**DOCUMENT SECTION**.
Hindsight Solutions Ltd, a company owned and operated by Tim Gardner, who currently advises the Investment Manager in relation to its services to the Company, will be appointed as Consultant to the Company. The Consultant is an appointed representative of Rampart Capital LLP. Tim has been providing day-to-day operational oversight and support to the Investment Manager in relation to the Company and its portfolio since the Company's launch in 2015.

Pursuant to a consultancy agreement dated 8 December 2020 between the Consultant and the Company, the Consultant has agreed to provide the Board with investment recommendations and investment advice, provide day-to-day operational oversight to support the effective operation of the Company and provide marketing services to the Company. In consideration for the provision of the services, the Company shall pay to the Consultant a monthly fee, in advance, of £23,000 and the continuation of a realisation fee equal to 5 per cent. of aggregate cash distributions made to Shareholders upon realisation of the Existing Portfolio. These arrangements will deliver important cost savings to the Company.

The agreement between the Company and the Consultant may be terminated by either party on three months' written notice to the other, or immediately upon the occurrence of certain cause matters.

The Consultant shall report directly to the Board who shall take all decisions with regard to the Company and the Existing Portfolio. The Board has significant investment management experience; in particular, Dr Richard Berman has detailed knowledge of the Existing Portfolio through his previous role as CEO and co-founder of Signet Capital Management Limited. The Board continues to value Dr Berman's experience of advising on the management of funds and fund management companies in a range of jurisdictions.

Importantly this new arrangement provides greater flexibility for the Company to appoint of one or more new investment advisers in relation to the launch of new share classes of the Company.

**RECORD SET**.
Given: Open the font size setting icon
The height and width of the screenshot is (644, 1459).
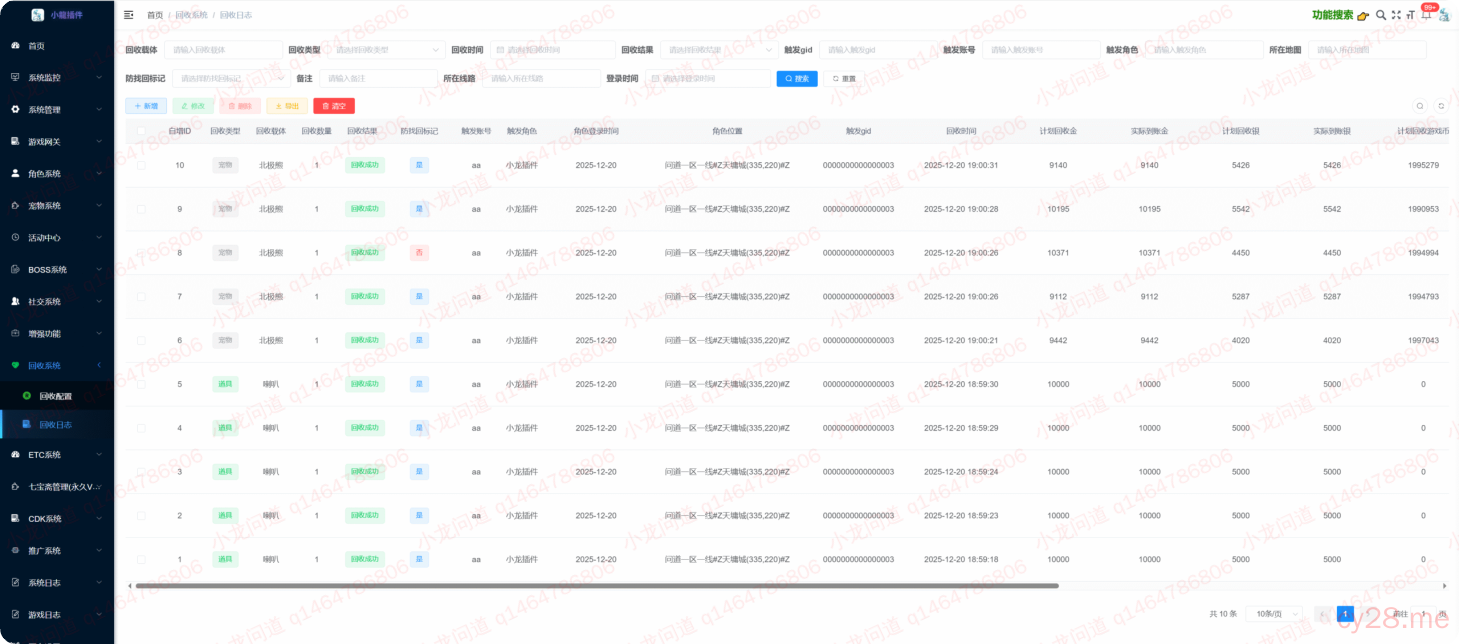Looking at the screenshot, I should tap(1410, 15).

==

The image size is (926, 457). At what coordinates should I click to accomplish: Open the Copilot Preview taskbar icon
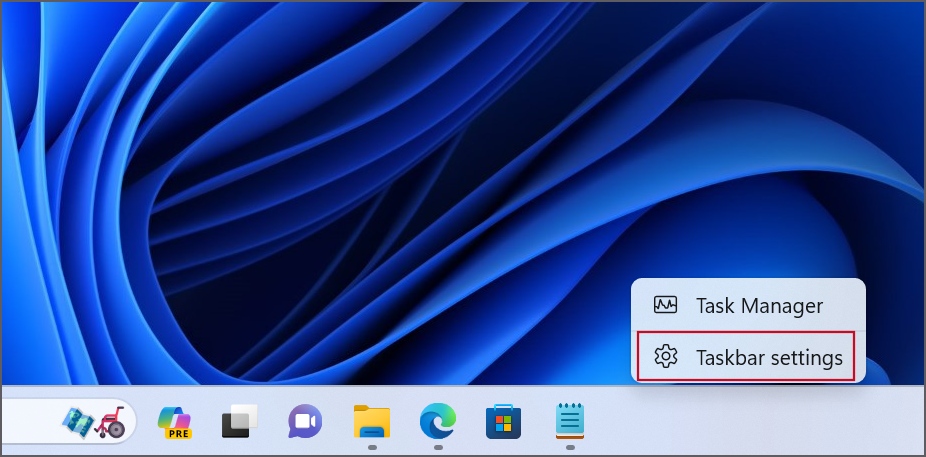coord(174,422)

---

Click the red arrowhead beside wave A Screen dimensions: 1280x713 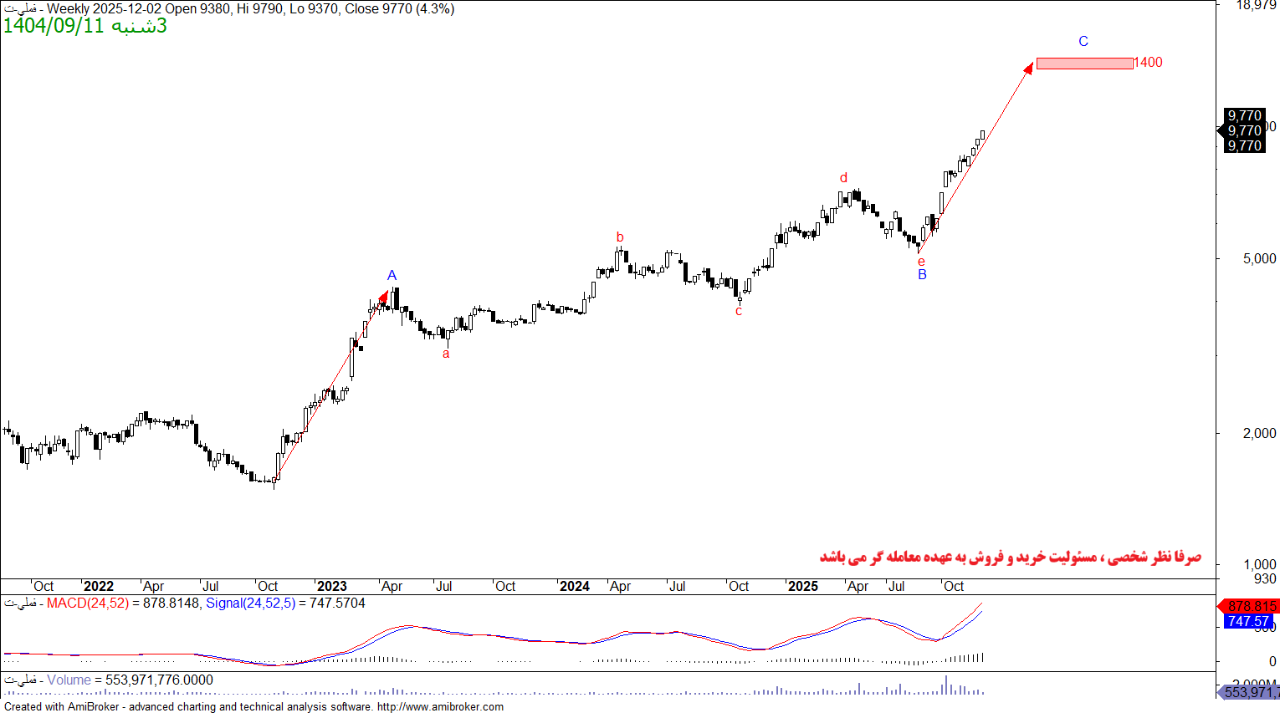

**WORK TASK A**.
Answer these questions using the consultancy text:
(i) What monthly fee will the Company pay the Consultant?
(ii) How much notice must either party give to end the agreement?
(iii) What was Dr Richard Berman's previous role?
**WORK TASK B**.
Output everything in the consultancy text from "Importantly this new" down to "of the Company.", copied word for word.
The entries have no connection to the consultancy text.

**PROBLEM SOLUTION A**.
(i) £23,000, paid in advance.
(ii) Three months' written notice.
(iii) CEO and co-founder of Signet Capital Management Limited.

**PROBLEM SOLUTION B**.
Importantly this new arrangement provides greater flexibility for the Company to appoint of one or more new investment advisers in relation to the launch of new share classes of the Company.